Da una lettera di Napoleone III al generale Fleury


«Un Paese strutturato economicamente sulle sue dimensioni. Essendo, a quel tempo, gli scambi con l’estero facilitati dal fatto che nel settore delle produzioni mediterranee il Paese meridionale era il più avanzato al mondo, saggiamente i Borbone avevano scelto di trarre tutto il profitto possibile dai doni elargiti dalla natura e di proteggere la manifattura dalla concorrenza straniera. Il consistente surplus della bilancia commerciale permetteva il finanziamento d’industrie, le quali erano sufficientemente grandi e diffuse, sebbene ancora non perfette e con una capacità di proiettarsi sul mercato internazionale limitata, come, d’altra parte, tutta l’industria italiana del tempo… Il Paese era pago di sé, alieno da ogni forma di espansionismo territoriale e coloniale. La sua evoluzione economica era lenta, ma sicura. Chi reggeva lo Stato era contrario alle scommesse politiche e preferiva misurare la crescita in relazione all’occupazione delle classi popolari. Nel sistema napoletano la borghesia degli affari non era la classe egemone, a cui gli interessi generali erano ottusamente sacrificati, come nel Regno sardo, ma era una classe al servizio dell’economia nazionale».

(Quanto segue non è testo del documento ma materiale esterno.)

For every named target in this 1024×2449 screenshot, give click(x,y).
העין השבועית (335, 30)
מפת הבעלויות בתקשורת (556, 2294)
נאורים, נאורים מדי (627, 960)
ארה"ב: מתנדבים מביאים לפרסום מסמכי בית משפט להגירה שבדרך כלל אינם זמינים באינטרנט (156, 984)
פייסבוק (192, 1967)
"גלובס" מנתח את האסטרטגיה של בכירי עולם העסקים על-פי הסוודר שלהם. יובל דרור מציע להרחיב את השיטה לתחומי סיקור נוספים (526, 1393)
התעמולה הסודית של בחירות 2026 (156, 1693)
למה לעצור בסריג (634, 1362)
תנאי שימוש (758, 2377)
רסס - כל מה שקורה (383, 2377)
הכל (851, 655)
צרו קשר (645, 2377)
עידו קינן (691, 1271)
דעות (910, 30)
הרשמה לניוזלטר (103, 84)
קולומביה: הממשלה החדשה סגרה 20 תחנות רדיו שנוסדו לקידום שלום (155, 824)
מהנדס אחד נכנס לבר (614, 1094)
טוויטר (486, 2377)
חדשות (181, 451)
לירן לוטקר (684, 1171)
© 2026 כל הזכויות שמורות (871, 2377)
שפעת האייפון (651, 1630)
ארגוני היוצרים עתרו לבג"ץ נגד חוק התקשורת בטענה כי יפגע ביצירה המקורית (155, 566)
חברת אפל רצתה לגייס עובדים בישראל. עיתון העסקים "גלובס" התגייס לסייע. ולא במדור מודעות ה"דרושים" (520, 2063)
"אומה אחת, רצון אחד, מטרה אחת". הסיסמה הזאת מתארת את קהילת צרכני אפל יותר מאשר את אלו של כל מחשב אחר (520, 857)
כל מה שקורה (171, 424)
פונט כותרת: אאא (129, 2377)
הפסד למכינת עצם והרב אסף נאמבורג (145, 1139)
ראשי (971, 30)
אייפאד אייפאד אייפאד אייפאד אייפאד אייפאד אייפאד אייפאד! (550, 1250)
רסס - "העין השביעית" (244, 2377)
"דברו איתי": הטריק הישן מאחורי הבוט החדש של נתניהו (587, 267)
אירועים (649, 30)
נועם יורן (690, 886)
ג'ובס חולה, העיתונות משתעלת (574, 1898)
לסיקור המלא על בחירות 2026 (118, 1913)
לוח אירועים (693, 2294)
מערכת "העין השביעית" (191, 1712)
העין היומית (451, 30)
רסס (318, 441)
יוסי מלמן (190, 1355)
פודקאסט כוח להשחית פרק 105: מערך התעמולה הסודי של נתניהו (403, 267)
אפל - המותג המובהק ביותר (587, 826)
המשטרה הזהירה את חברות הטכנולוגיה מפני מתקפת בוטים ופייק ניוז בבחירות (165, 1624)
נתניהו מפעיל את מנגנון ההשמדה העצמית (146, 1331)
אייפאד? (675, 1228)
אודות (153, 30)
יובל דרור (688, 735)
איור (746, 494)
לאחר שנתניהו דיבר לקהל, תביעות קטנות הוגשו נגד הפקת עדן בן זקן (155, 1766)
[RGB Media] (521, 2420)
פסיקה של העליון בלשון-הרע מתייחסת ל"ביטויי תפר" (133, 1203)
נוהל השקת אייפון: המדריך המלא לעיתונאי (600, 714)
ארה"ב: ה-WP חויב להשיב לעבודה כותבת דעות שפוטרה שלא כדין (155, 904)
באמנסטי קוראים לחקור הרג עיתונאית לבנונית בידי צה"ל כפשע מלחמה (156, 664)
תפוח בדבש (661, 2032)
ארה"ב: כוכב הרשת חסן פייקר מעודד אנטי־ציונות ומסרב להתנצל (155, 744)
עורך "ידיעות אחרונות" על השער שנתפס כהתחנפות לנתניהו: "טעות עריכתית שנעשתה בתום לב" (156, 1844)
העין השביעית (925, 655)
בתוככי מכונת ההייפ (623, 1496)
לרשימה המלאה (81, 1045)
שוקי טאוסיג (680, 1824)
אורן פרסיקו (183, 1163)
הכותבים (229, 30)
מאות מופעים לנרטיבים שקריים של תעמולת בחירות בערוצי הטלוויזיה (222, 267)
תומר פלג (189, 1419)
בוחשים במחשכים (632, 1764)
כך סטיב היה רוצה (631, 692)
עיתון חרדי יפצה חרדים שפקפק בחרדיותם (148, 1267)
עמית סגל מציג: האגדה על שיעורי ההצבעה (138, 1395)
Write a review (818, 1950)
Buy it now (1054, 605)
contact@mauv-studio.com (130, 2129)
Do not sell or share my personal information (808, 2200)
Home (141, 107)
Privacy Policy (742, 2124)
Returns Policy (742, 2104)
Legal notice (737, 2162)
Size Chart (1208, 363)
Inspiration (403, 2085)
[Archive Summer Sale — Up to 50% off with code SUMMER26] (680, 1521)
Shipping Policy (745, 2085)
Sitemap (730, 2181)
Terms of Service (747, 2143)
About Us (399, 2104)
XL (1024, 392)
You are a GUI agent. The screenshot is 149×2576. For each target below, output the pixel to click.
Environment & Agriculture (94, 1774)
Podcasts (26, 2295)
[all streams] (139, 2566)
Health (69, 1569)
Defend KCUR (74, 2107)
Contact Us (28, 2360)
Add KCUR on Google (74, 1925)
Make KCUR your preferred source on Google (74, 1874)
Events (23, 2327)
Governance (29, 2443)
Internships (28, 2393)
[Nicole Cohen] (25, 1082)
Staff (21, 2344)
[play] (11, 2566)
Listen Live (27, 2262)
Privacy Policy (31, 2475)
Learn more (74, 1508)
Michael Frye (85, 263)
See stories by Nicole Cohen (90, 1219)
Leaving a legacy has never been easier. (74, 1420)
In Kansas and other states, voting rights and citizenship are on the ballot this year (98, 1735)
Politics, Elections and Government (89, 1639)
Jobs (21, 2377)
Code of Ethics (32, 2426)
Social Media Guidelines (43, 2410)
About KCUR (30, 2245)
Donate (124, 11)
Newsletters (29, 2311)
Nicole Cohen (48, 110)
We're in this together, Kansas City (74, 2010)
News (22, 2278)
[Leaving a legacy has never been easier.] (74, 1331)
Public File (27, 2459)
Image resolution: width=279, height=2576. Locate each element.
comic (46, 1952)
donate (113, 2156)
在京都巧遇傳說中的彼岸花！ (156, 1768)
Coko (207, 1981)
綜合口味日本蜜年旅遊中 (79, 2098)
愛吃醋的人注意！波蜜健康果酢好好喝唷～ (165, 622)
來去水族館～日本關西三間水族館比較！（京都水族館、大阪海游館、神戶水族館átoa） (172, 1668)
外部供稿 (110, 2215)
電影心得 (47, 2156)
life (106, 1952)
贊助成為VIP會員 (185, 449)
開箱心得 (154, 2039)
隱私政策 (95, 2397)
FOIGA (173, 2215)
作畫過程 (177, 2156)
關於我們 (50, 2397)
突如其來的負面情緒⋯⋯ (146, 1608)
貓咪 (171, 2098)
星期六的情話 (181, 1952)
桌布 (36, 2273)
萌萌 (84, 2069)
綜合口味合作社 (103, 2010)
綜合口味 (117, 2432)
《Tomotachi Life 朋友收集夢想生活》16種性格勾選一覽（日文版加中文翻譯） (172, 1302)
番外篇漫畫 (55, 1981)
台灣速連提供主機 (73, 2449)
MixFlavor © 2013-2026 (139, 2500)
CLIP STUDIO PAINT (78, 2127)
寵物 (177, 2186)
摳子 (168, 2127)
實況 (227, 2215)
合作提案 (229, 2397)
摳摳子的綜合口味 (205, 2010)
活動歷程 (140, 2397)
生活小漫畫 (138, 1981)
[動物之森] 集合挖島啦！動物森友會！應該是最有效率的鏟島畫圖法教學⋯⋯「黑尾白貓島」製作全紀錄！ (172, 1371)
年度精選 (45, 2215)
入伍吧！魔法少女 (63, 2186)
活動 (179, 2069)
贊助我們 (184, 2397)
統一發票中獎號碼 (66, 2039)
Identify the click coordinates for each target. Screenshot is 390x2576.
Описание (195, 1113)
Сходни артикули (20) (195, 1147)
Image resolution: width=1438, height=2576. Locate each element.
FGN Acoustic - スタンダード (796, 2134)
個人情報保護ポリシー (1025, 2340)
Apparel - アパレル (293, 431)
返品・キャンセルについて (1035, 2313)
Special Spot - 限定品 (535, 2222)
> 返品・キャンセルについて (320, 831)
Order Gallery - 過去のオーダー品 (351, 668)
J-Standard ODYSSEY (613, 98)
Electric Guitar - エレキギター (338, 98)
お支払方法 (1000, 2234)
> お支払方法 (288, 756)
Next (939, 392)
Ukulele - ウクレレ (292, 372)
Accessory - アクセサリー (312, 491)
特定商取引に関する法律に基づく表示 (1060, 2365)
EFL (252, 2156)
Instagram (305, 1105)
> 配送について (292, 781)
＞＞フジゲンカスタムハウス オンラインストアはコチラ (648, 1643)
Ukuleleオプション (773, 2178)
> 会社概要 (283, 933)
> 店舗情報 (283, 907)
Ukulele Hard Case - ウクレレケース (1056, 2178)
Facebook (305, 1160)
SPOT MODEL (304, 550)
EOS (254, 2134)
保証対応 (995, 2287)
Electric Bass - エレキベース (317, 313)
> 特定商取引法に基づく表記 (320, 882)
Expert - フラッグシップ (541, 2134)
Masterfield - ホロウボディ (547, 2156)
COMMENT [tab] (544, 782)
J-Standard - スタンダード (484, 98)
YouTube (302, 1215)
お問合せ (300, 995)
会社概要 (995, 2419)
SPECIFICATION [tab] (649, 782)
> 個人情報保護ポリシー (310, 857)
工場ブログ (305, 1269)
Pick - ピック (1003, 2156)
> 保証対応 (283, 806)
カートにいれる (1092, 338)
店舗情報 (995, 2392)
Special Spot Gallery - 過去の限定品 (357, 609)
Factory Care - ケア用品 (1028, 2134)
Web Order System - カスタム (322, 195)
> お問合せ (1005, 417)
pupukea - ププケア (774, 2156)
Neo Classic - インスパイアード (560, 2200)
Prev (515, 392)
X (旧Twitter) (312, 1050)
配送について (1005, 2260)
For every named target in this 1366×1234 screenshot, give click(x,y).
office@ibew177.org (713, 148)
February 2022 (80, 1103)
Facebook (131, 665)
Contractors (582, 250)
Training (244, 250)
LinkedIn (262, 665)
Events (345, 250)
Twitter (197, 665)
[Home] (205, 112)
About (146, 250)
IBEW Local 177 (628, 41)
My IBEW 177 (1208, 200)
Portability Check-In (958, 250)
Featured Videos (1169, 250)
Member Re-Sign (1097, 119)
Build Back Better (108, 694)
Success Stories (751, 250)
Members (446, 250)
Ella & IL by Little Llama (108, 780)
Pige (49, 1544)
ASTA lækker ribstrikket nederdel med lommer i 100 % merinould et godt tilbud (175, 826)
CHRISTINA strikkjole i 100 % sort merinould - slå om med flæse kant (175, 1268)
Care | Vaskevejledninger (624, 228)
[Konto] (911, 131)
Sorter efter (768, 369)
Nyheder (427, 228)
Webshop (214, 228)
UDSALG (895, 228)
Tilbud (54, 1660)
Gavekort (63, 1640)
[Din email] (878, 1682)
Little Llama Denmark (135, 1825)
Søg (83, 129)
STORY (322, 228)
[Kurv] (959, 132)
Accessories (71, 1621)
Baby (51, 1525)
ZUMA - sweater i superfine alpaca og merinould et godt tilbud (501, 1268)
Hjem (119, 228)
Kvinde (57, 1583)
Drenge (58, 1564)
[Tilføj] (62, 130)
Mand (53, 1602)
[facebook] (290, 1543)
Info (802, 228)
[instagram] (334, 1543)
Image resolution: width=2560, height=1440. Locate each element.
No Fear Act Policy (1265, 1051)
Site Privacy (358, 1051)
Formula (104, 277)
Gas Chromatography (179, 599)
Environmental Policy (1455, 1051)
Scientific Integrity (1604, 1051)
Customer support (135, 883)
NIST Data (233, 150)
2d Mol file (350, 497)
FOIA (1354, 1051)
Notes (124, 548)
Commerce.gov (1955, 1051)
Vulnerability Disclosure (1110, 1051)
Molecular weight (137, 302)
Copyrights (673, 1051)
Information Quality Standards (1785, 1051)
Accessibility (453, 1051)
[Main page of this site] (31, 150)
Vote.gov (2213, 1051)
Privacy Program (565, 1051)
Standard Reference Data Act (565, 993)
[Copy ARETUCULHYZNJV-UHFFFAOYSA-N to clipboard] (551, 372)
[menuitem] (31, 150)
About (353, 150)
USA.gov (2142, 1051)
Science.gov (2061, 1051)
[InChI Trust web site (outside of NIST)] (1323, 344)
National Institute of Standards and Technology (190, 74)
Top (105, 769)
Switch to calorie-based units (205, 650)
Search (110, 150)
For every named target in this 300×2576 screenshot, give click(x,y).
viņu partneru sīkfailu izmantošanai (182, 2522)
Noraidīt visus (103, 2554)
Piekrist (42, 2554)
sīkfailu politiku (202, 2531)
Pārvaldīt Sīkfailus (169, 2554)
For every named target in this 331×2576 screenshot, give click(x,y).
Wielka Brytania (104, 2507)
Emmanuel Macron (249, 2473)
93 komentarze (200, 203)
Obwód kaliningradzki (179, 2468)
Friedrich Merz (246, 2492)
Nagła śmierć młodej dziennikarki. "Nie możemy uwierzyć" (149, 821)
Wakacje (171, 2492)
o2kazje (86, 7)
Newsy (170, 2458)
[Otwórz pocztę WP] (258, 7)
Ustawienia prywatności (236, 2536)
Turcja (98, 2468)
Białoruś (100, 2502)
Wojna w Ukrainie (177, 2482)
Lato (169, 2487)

Da L’unità d’Italia, nascita di una colonia, di Nicola Zitara


«Ferdinando II volle strade, volle porti, volle bonifiche, ospizi e banche; poco sopportava una borghesia saccente e rapace (...) quella delle professioni e degli studi, “pennaruli e pagliette” (...) legati a filo doppio allo straniero per sole ragioni ideologiche che il Re, come re, non capiva; e l’avida schiera dei proprietari terrieri».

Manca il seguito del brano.